Angelique brushed back her glorious hair and stared fixedly in the face of her friend, as if seeking confirmation of something in her own thoughts.
"What a strange question, Angelique! Why do you ask me in that way?"
"Because," replied she with bitterness, "I begin to doubt it. I have been praised for my good looks until I grow weary of the iteration; but I believed the lying flattery once,--as what woman would not, when it is repeated every day of her life?"
Amelie looked sufficiently puzzled. "What has come over you, Angelique? Why should you doubt your own charms? or really, have you found at last a case in which they fail you?"
Very unlikely, a man would say at first, second, or third sight of Angelique des Meloises. She was indeed a fair girl to look upon,-- tall, and fashioned in nature's most voluptuous mould, perfect in the symmetry of every part, with an ease and beauty of movement not suggestive of spiritual graces, like Amelie's, but of terrestrial witcheries, like those great women of old who drew down the very gods from Olympus, and who in all ages have incited men to the noblest deeds, or tempted them to the greatest crimes.
She was beautiful of that rare type of beauty which is only reproduced once or twice in a century to realize the dreams of a Titian or a Giorgione. Her complexion was clear and radiant, as of a descendant of the Sun God. Her bright hair, if its golden ripples were shaken out, would reach to her knees. Her face was worthy of immortality by the pencil of a Titian. Her dark eyes drew with a magnetism which attracted men, in spite of themselves, whithersoever she would lead them. They were never so dangerous as when, in apparent repose, they sheathed their fascination for a moment, and suddenly shot a backward glance, like a Parthian arrow, from under their long eyelashes, that left a wound to be sighed over for many a day.

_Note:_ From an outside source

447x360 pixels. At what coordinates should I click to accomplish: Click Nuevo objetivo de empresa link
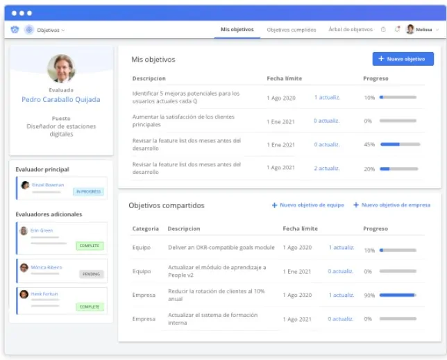click(x=391, y=205)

The spoiled and petted child of the brave, careless Renaud d'Avesne des Meloises, of an ancient family in the Nivernois, Angelique grew up a motherless girl, clever above most of her companions, conscious of superior charms, always admired and flattered, and, since she left the Convent, worshipped as the idol of the gay gallants of the city, and the despair and envy of her own ***. She was a born sovereign of men, and she felt it. It was her divine right to be preferred. She trod the earth with dainty feet, and a step aspiring as that of the fair Louise de La Valliere when she danced in the royal ballet in the forest of Fontainebleau and stole a king's heart by the flashes of her pretty feet. Angelique had been indulged by her father in every caprice, and in the gay world inhaled the incense of adulation until she regarded it as her right, and resented passionately when it was withheld.

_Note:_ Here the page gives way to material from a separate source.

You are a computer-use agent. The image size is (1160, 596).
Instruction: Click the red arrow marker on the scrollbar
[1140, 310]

She was not by nature bad, although vain, selfish, and aspiring.
Her footstool was the hearts of men, and upon it she set hard her beautiful feet, indifferent to the anguish caused by her capricious tyranny. She was cold and calculating under the warm passions of a voluptuous nature. Although many might believe they had won the favor, none felt sure they had gained the love of this fair, capricious girl.